Convert the records, from the first line through the line containing "Click the GitHub", into a Markdown table with the columns Row and Line, skipping blank lines.

------

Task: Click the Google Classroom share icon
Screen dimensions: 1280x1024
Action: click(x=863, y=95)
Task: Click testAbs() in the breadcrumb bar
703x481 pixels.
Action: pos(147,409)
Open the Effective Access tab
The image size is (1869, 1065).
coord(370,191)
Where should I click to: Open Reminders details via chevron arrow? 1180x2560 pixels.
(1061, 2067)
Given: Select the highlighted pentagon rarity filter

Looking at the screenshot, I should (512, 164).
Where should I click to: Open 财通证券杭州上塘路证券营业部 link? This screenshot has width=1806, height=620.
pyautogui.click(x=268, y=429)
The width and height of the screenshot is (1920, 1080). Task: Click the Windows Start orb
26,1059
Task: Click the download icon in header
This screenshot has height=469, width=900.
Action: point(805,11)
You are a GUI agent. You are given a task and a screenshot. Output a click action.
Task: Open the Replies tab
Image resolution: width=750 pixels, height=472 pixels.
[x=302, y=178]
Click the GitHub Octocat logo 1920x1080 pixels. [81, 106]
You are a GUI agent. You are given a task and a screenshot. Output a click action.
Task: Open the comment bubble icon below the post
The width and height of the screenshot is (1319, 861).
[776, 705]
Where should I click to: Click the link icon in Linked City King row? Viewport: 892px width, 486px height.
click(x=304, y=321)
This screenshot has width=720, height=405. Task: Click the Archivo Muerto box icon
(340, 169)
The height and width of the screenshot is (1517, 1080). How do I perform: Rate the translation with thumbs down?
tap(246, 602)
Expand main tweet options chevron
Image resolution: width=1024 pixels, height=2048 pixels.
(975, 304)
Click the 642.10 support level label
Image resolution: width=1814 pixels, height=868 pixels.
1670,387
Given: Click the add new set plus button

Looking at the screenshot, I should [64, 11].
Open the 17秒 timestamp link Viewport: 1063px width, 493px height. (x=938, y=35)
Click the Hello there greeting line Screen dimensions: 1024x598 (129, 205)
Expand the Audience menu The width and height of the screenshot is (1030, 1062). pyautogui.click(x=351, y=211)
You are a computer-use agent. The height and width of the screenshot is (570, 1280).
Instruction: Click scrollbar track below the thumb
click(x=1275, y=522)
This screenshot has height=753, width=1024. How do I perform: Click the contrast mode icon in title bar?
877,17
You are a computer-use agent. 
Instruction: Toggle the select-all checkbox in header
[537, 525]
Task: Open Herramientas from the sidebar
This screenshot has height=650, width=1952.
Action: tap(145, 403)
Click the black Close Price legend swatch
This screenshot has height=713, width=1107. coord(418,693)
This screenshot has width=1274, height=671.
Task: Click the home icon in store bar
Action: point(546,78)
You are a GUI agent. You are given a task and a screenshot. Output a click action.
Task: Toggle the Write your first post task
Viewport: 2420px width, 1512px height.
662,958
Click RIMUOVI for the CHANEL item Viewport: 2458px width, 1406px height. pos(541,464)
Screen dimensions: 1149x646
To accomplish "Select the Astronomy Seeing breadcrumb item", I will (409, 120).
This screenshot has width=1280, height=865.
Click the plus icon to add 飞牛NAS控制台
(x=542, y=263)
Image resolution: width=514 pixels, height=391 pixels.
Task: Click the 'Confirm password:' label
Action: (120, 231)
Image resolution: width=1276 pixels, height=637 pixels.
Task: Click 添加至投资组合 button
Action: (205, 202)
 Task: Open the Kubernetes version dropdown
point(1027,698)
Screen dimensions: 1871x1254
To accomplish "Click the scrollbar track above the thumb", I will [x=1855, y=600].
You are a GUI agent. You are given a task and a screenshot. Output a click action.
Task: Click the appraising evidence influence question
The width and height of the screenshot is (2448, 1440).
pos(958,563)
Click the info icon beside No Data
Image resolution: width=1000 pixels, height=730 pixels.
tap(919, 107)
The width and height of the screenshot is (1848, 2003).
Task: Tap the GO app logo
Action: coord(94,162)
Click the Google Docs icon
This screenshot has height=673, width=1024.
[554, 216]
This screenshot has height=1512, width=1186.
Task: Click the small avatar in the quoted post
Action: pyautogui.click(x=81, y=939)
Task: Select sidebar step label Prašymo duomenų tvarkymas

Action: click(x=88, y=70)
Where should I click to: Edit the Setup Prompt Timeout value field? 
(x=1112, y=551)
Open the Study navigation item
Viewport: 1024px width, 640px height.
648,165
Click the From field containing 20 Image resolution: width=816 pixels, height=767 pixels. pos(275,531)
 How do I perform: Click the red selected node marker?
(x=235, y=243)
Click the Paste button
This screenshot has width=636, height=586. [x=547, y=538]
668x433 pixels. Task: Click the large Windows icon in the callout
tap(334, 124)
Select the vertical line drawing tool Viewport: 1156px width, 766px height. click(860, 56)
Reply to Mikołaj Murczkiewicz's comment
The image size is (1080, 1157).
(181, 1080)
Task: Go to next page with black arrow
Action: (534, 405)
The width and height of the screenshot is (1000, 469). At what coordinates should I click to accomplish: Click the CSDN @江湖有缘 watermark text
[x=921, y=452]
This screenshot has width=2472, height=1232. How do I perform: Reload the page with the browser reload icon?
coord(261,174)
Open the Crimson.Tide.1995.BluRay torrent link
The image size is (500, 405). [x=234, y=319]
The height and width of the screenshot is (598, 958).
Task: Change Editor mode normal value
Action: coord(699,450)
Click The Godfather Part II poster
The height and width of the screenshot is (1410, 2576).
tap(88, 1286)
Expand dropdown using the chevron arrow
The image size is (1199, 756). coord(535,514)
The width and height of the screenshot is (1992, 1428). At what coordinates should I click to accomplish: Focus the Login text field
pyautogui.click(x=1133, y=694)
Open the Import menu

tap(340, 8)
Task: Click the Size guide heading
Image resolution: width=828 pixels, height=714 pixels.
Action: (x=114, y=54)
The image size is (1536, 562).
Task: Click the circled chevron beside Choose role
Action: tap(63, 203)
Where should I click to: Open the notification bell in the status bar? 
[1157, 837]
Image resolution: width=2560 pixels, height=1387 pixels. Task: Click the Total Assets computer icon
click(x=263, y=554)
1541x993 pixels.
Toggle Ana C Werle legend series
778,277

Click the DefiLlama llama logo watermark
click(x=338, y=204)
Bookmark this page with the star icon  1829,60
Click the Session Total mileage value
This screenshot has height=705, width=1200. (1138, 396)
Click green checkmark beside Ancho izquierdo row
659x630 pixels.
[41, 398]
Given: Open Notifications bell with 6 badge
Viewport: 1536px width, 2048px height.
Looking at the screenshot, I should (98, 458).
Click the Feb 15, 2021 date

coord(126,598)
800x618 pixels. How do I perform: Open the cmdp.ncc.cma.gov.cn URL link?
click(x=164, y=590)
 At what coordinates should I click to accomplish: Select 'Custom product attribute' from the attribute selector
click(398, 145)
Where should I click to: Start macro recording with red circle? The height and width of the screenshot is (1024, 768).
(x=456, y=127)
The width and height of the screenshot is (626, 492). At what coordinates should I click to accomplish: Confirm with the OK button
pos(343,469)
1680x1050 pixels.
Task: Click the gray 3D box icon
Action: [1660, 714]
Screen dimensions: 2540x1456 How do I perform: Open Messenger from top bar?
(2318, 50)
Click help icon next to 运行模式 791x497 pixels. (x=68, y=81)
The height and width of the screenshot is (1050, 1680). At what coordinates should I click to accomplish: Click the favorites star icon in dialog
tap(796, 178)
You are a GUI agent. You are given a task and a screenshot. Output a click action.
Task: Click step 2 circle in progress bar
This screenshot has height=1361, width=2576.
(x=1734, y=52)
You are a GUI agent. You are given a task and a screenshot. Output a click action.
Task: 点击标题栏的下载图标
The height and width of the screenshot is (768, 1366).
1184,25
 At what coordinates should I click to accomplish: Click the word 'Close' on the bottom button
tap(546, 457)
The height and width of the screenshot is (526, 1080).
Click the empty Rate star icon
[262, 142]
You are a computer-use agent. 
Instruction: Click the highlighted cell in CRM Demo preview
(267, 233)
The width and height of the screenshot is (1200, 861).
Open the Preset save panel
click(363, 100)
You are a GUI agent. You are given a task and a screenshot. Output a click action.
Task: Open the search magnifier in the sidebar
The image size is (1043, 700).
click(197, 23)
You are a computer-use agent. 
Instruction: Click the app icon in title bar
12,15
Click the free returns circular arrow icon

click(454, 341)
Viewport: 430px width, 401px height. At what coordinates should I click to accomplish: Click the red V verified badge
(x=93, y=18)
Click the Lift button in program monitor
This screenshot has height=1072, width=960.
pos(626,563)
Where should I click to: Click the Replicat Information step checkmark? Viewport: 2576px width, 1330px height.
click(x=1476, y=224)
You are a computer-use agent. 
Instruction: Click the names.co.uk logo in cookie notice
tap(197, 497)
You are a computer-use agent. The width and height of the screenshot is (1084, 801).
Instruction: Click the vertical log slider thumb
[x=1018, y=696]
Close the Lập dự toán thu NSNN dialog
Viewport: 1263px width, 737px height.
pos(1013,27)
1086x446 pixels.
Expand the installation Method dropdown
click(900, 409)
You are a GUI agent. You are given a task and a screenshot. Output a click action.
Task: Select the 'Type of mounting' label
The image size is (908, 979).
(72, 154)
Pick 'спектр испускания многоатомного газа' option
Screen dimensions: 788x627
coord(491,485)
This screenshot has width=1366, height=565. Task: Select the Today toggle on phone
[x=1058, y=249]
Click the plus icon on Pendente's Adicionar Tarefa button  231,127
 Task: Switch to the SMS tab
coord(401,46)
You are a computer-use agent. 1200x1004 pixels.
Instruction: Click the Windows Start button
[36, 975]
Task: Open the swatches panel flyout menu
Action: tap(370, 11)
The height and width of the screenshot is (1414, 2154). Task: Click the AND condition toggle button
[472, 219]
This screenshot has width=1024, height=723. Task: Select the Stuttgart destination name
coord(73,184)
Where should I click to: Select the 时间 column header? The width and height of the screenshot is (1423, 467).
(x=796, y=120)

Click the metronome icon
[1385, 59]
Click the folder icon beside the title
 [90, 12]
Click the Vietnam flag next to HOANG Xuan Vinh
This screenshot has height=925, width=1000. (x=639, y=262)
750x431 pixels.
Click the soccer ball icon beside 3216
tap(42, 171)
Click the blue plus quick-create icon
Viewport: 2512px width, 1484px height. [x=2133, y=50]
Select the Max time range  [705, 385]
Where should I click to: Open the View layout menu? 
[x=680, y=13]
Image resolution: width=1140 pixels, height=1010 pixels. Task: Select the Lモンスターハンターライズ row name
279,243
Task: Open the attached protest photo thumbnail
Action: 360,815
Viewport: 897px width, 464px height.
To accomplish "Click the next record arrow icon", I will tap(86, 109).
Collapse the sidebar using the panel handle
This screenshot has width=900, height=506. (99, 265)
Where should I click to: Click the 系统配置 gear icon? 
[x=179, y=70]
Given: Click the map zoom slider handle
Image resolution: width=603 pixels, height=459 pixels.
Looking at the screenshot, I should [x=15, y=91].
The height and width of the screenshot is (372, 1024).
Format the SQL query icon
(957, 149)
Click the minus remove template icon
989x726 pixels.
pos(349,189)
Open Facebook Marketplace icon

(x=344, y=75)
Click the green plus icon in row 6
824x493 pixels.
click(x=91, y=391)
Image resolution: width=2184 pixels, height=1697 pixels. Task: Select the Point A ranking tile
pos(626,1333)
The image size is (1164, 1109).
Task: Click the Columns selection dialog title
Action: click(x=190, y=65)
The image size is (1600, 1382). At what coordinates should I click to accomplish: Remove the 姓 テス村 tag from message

------

Response to this exercise =
| Row | Line |
|---|---|
| 1 | Task: Click the Google Classroom share icon |
| 2 | Screen dimensions: 1280x1024 |
| 3 | Action: click(x=863, y=95) |
| 4 | Task: Click testAbs() in the breadcrumb bar |
| 5 | 703x481 pixels. |
| 6 | Action: pos(147,409) |
| 7 | Open the Effective Access tab |
| 8 | The image size is (1869, 1065). |
| 9 | coord(370,191) |
| 10 | Where should I click to: Open Reminders details via chevron arrow? 1180x2560 pixels. |
| 11 | (1061, 2067) |
| 12 | Given: Select the highlighted pentagon rarity filter |
| 13 | Looking at the screenshot, I should (512, 164). |
| 14 | Where should I click to: Open 财通证券杭州上塘路证券营业部 link? This screenshot has width=1806, height=620. |
| 15 | pyautogui.click(x=268, y=429) |
| 16 | The width and height of the screenshot is (1920, 1080). Task: Click the Windows Start orb |
| 17 | 26,1059 |
| 18 | Task: Click the download icon in header |
| 19 | This screenshot has height=469, width=900. |
| 20 | Action: point(805,11) |
| 21 | You are a GUI agent. You are given a task and a screenshot. Output a click action. |
| 22 | Task: Open the Replies tab |
| 23 | Image resolution: width=750 pixels, height=472 pixels. |
| 24 | [x=302, y=178] |
| 25 | Click the GitHub Octocat logo 1920x1080 pixels. [81, 106] |